= Your goal =
For the entries that follow, set down each one exactly and drop any pictures.

Material to process Block Start

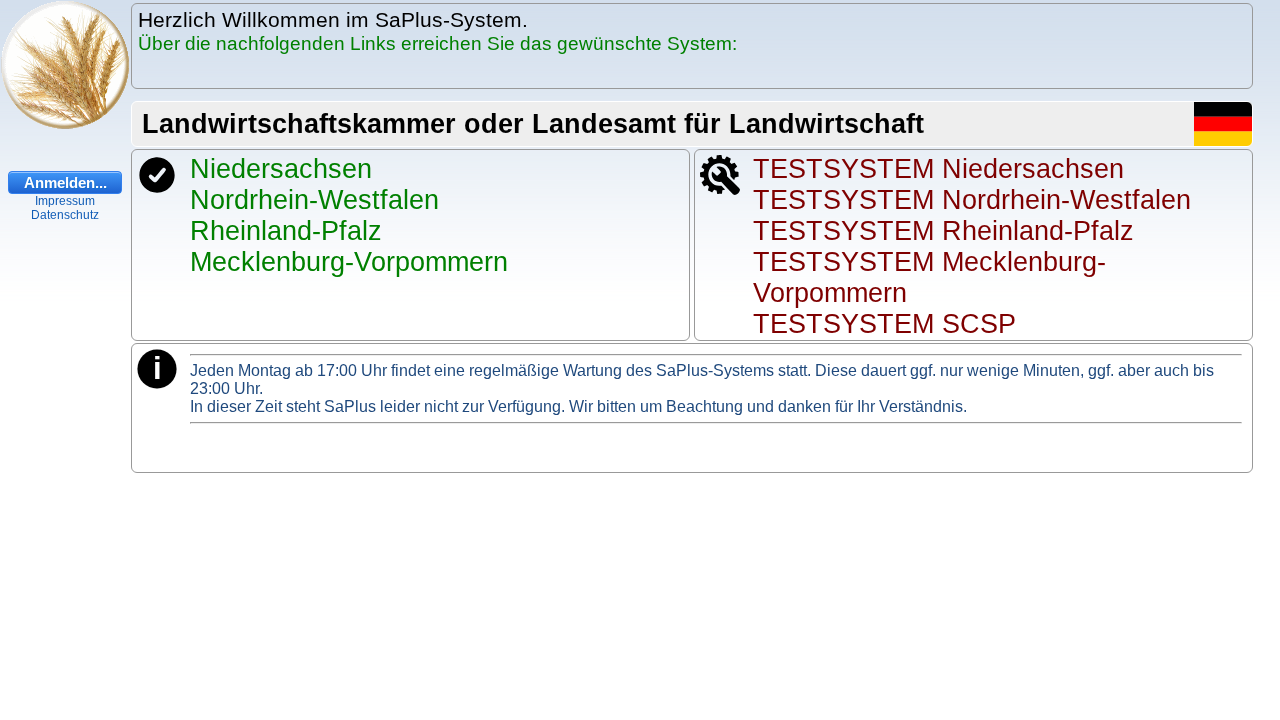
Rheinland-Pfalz (286, 231)
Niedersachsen (281, 169)
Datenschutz (65, 215)
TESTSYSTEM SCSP (884, 324)
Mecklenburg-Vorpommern (349, 262)
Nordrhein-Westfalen (314, 200)
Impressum (65, 201)
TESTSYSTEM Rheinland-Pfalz (943, 231)
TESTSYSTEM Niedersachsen (938, 169)
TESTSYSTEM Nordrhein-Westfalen (972, 200)
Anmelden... (65, 182)
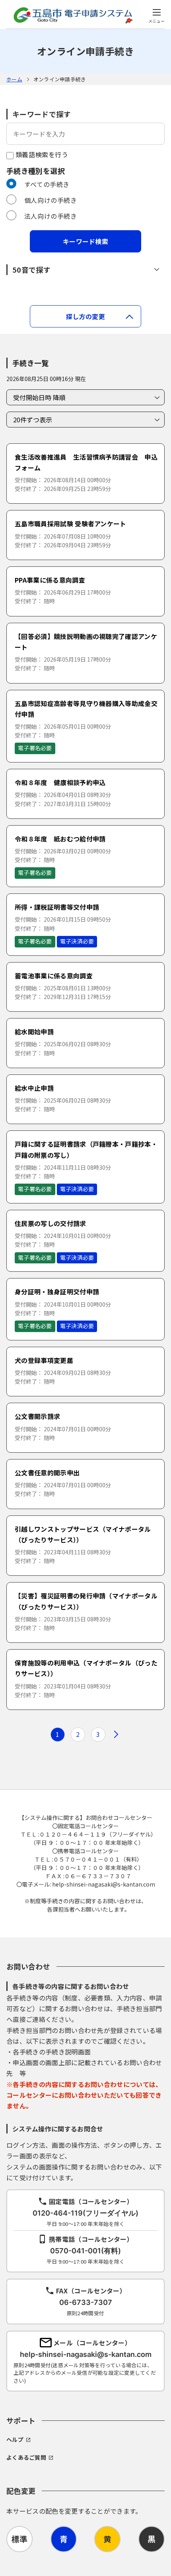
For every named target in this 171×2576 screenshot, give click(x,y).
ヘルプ (14, 2439)
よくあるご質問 (26, 2457)
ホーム (14, 79)
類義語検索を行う (41, 154)
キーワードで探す (41, 114)
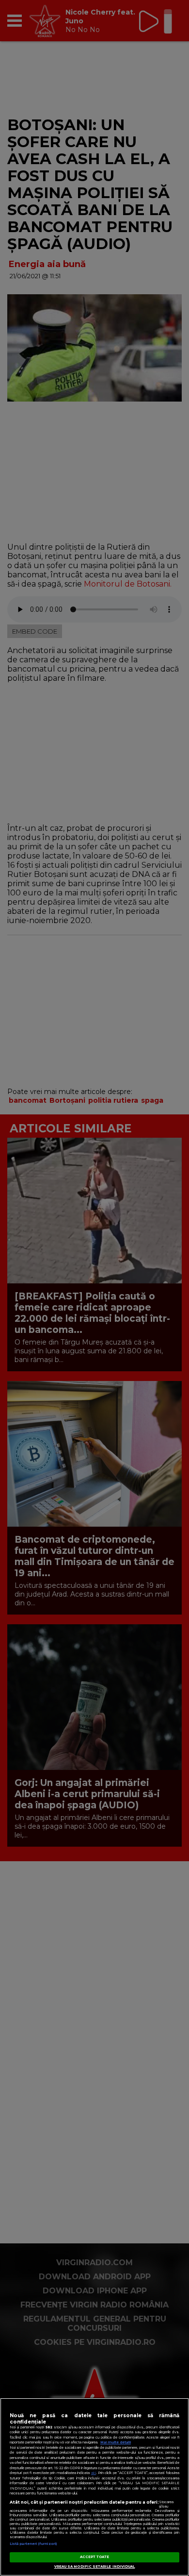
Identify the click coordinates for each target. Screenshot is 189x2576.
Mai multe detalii (115, 2442)
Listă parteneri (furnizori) (33, 2544)
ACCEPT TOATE (95, 2557)
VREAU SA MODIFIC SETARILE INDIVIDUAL (94, 2566)
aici (93, 2473)
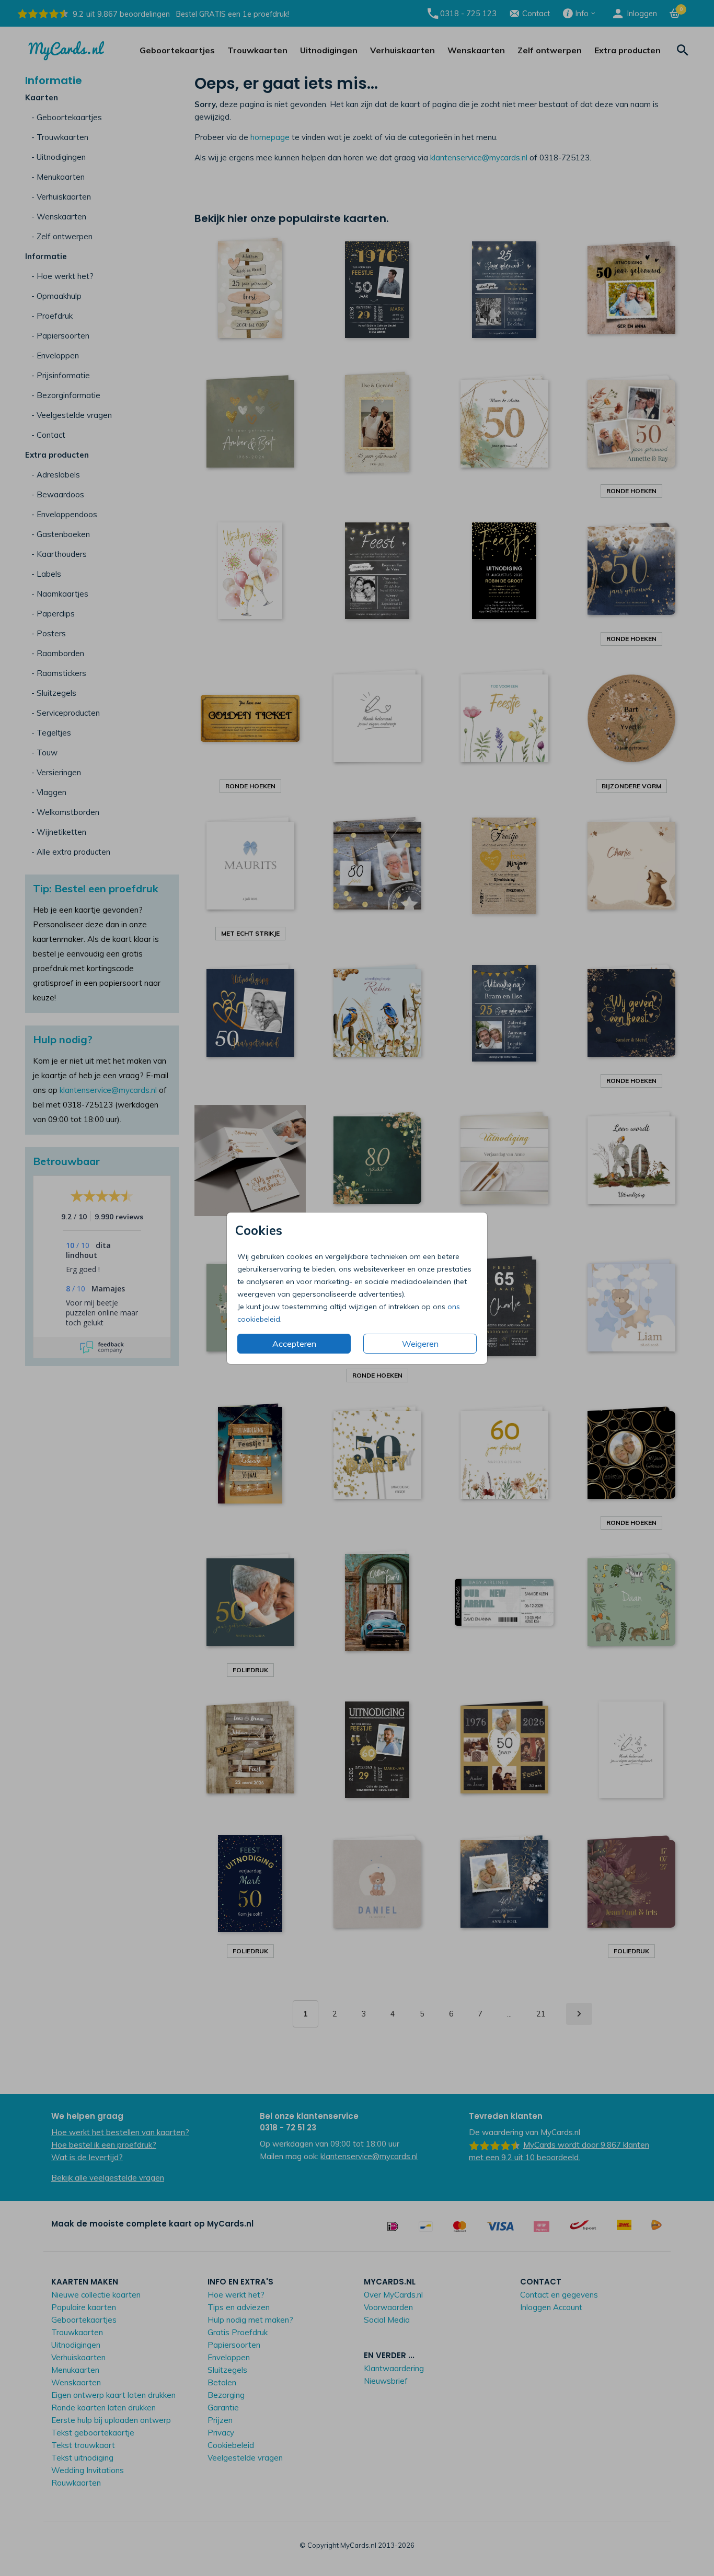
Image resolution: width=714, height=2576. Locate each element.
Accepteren (294, 1343)
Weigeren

Material to process Block End

= Answer to this exercise =
Rheinland-Pfalz (286, 231)
Niedersachsen (281, 169)
Datenschutz (65, 215)
TESTSYSTEM SCSP (884, 324)
Mecklenburg-Vorpommern (349, 262)
Nordrhein-Westfalen (314, 200)
Impressum (65, 201)
TESTSYSTEM Rheinland-Pfalz (943, 231)
TESTSYSTEM Niedersachsen (938, 169)
TESTSYSTEM Nordrhein-Westfalen (972, 200)
Anmelden... (65, 182)
For every named target in this 171×2576 screenshot, give click(x,y).
ヘルプ (14, 2439)
よくあるご質問 (26, 2457)
ホーム (14, 79)
類義語検索を行う (41, 154)
キーワードで探す (41, 114)
Identify the click coordinates for each target. Screenshot is 189x2576.
Mai multe detalii (115, 2442)
Listă parteneri (furnizori) (33, 2544)
ACCEPT TOATE (95, 2557)
VREAU SA MODIFIC SETARILE INDIVIDUAL (94, 2566)
aici (93, 2473)
Image resolution: width=714, height=2576. Locate each element.
Accepteren (294, 1343)
Weigeren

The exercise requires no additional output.